Telethon va di corsa: tanti nomi illustri e già oltre 330 team iscritti

Oltre 300 squadre al via e tante adesioni illustri di campioni di podismo e non solo. Prosegue a gonfie vele la marcia di avvicinamento alla 18^ “Staffetta Telethon 24 per un’ora” che, dalle 15 di sabato 3 alla stessa ora di domenica 4 dicembre, animerà il cuore di Udine.

Sul sito telethonudine.it fioccano le iscrizioni delle squadre e, in questi giorni, il contatore ha già superato quota 330 team. Tra le migliaia di persone che ogni anno scelgono di dare il proprio contributo alla ricerca scientifica contro le malattie genetiche rare non mancheranno i grandi nomi. Il Comitato udinese Staffette Telethon, con il suo presidente Matteo Tonon, infatti, ha chiamato a raccolta diversi campioni, non solo dello sport.

Confermatissimi Anna Incerti e Stefano Scaini, che saranno affiancati dall'olimpionico Andrea Tarlao, medaglia di bronzo alle Paralimpiadi di Rio 2016 nel ciclismo. Tra i big al via ci sarà, però, anche il giornalista Giuseppe Cruciani, voce de “La zanzara” su Radio 24, che per la prima volta sarà a Udine per dare il suo apporto alla corsa solidale.

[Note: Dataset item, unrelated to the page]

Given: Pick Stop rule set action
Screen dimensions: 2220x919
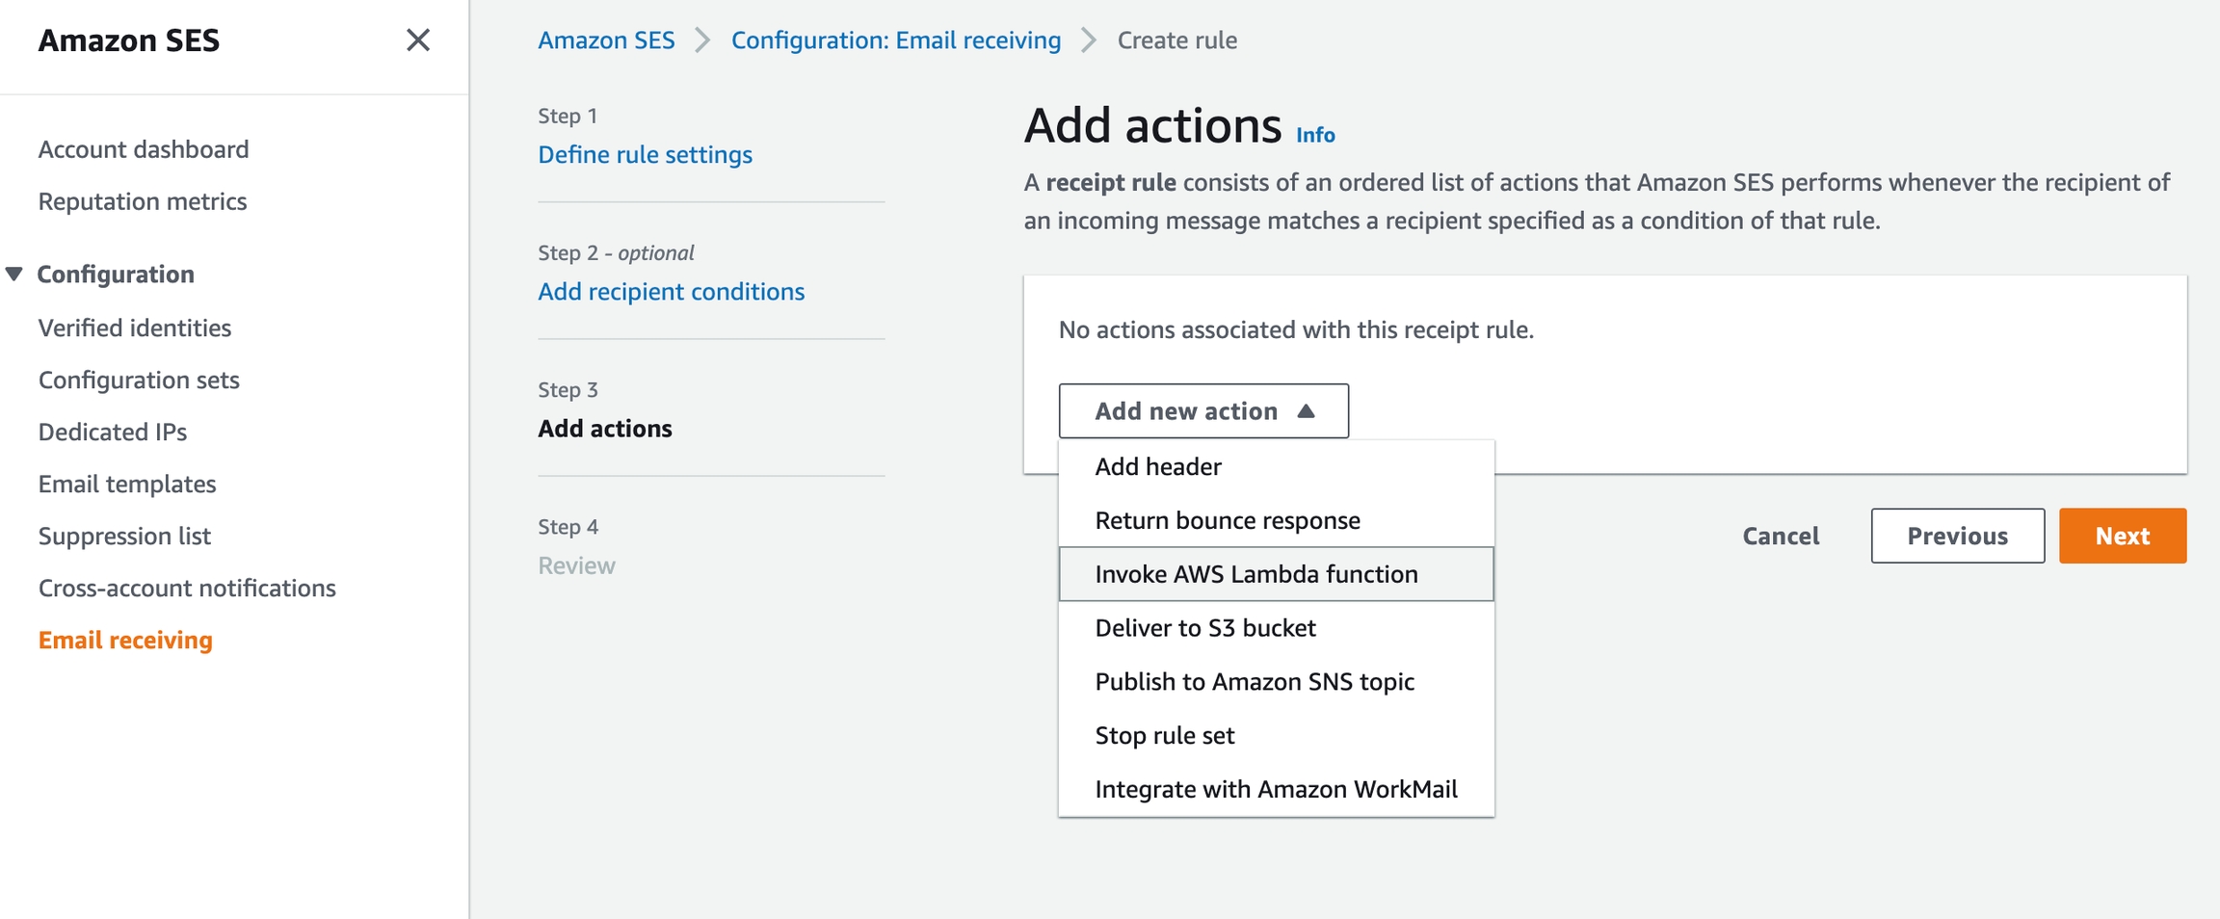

Sul fronte del podismo, poi, ci sarà una nutrita pattuglia di azzurri: si va da Giacomo Leone, vincitore della Maratona di New York, a Deborah Toniolo, tre volte campionessa europea a squadre sulla distanza più lunga, passando per Gabriele De Nard, capitano della squadra azzurra di cross e delle Fiamme Gialle Roma, Federica Dal Ri, atleta trentina della Val di Non, campionessa italiana di cross, Maurizio Leone, tricolore di cross e ora dirigente Fidal Calabria, senza dimenticare Francesco Bona, campione italiano di mezza maratona. Ma del Dream Team farà sicuramente parte anche Michele Mian, argento olimpico ad Atene 2004 nel basket.

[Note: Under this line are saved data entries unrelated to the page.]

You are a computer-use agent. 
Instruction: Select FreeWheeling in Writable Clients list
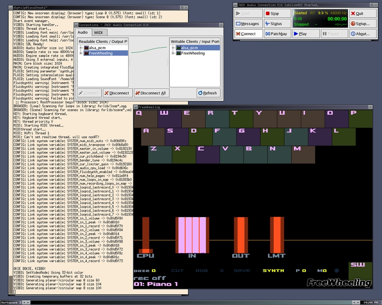pos(193,53)
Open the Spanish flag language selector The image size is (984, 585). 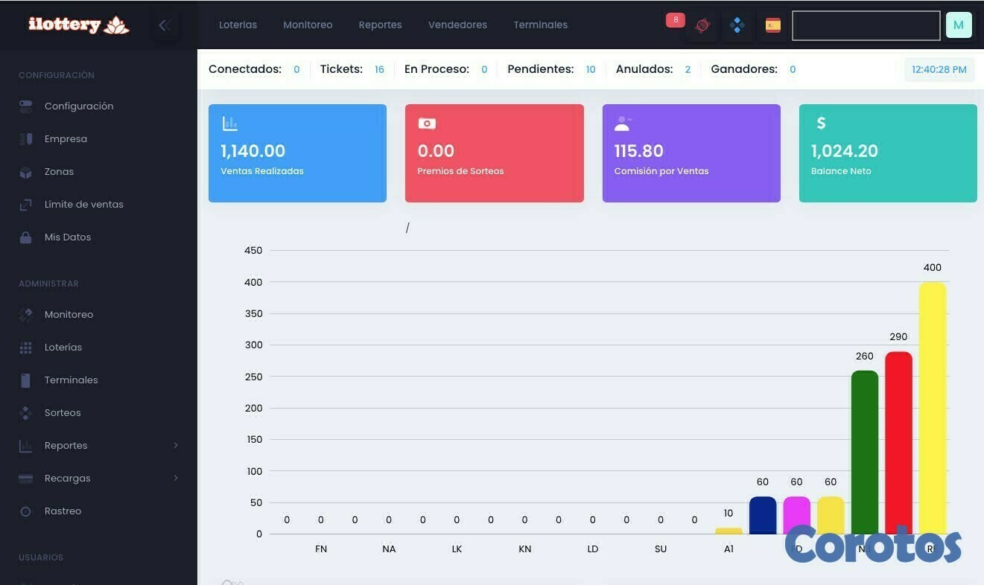772,25
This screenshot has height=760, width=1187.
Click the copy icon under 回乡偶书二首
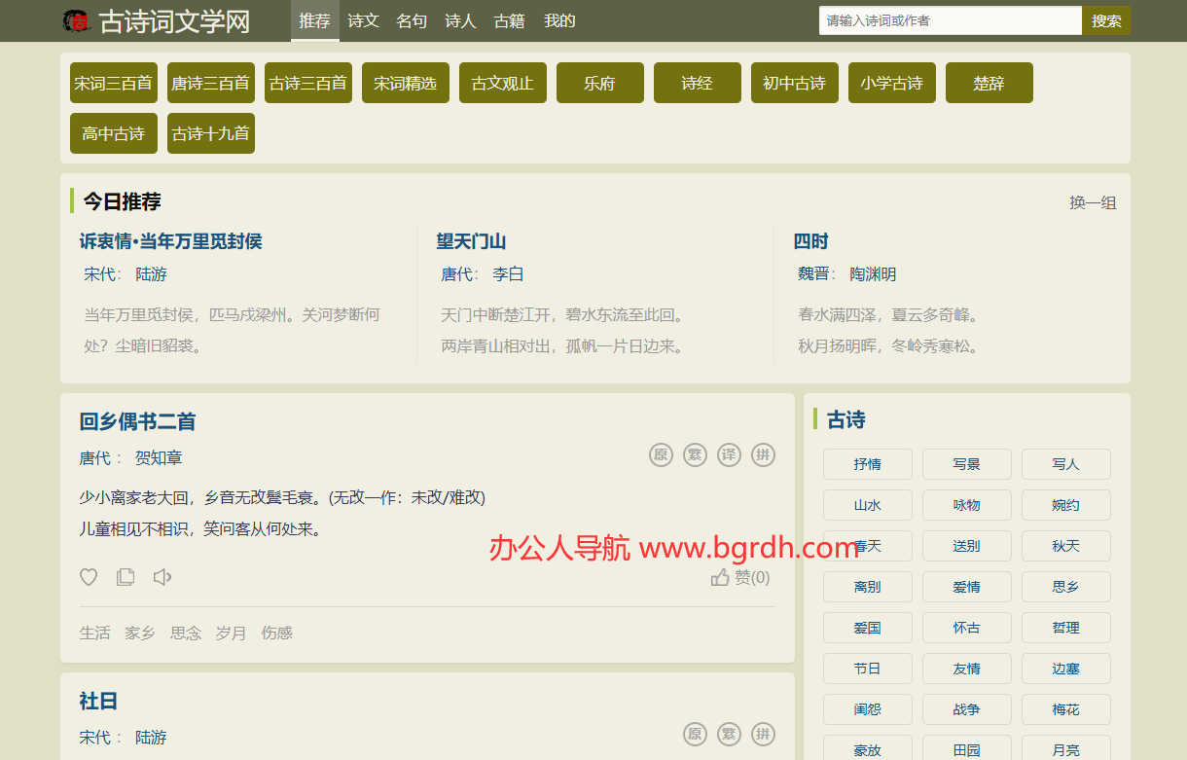pyautogui.click(x=126, y=577)
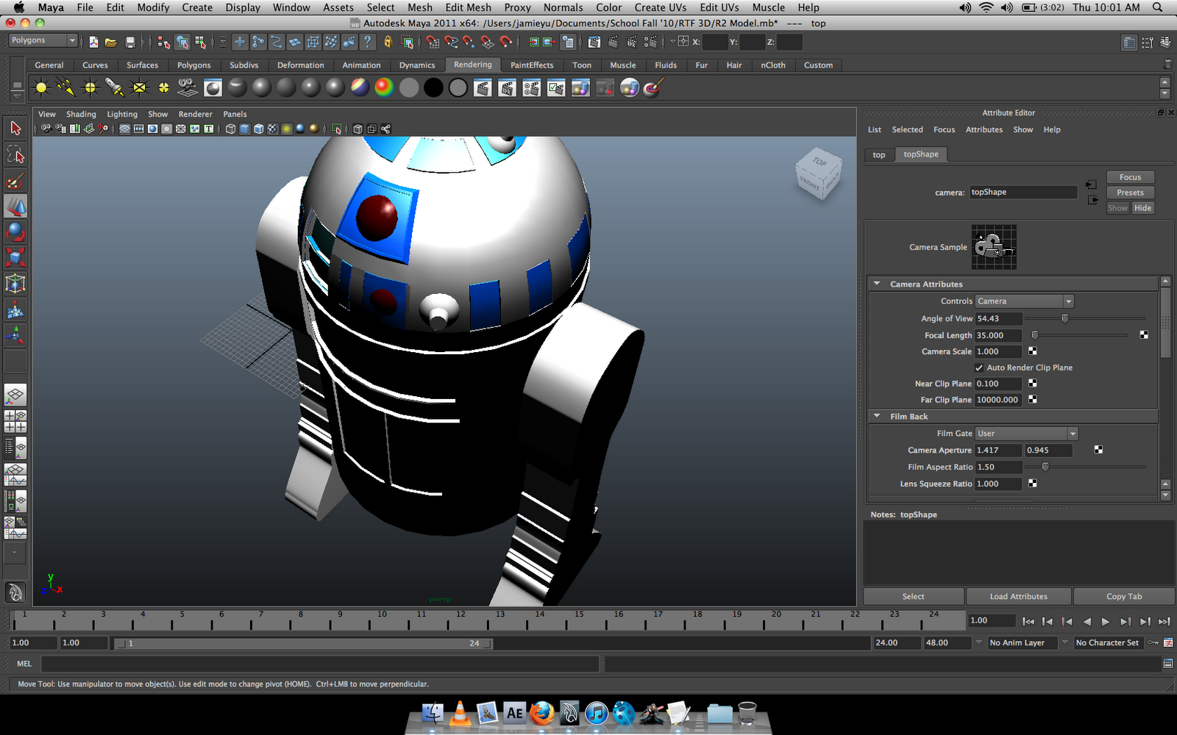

PERCORSO. Il tracciato 2016 sarà un’assoluta novità. L’anello da 1.330 metri come sempre attraverserà il cuore pulsante di Udine: da via Mercatovecchio, sede del main sponsor Bnl Spa - Gruppo Bnp Paribas - punto di partenza e arrivo -, il percorso proseguirà per vicolo Portanuova, piazza I Maggio (un gradito ritorno), per poi passare da via Manin, via Vittorio Veneto e piazza Duomo (novità dell’edizione 2016), ritornando verso palazzo D’Aronco e piazza Libertà.

CORSA SOLIDALE. Invariato, invece, l’obiettivo della manifestazione, ovvero la raccolta fondi a favore della ricerca scientifica per le malattie genetiche rare. Udine, caso unico in Italia, è stata abbinata a un progetto specifico. Le donazioni permetteranno di sostenere una delle ricerche attualmente in corso sulla malattia di Pompe, grave disfunzione metabolica di origine genetica che colpisce i muscoli. Lo studio, sostenuto dalla Fondazione Telethon, si svolge presso l’Icgeb di Trieste, con il coordinamento del Centro regionale per le malattie rare dell'Azienda ospedaliero-universitaria di Udine.

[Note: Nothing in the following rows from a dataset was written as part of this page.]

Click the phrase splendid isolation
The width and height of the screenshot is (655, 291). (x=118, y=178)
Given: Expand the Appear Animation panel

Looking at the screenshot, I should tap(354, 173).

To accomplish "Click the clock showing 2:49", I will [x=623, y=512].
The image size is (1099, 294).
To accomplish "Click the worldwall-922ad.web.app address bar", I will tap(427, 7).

STAFFETTA GIOVANI. Accanto alla 24 per un’ora, non mancherà la Staffetta Giovani che, dopo il successo del 2015, anche per quest’anno manterrà il ruolo di “apripista” della due giorni all’insegna della corsa. I ragazzi delle scuole friulane, infatti, scatteranno nella mattinata di sabato 3 dicembre e avranno tutti i riflettori puntati su di loro, con start e premiazioni dedicate. L’organizzazione è stata messa a punto grazie all’impegno dell’Ufficio scolastico per l’Educazione fisica e sportiva di Udine, coordinato dal professor Claudio Bardini.

UN PO’ DI NUMERI. Negli anni, la staffetta è cresciuta sempre più, fino a coinvolgere, nell'ultima edizione, ben 393 squadre per un totale di oltre 11mila podisti, tra i quali agonisti e semplici amatori, che scendono in pista per l'occasione. Numeri importanti, che testimoniano la grande solidarietà dei friulani, e non solo, consentendo - solo nel 2015 - di raccogliere 188.000 euro, interamente devoluti a favore della ricerca scientifica.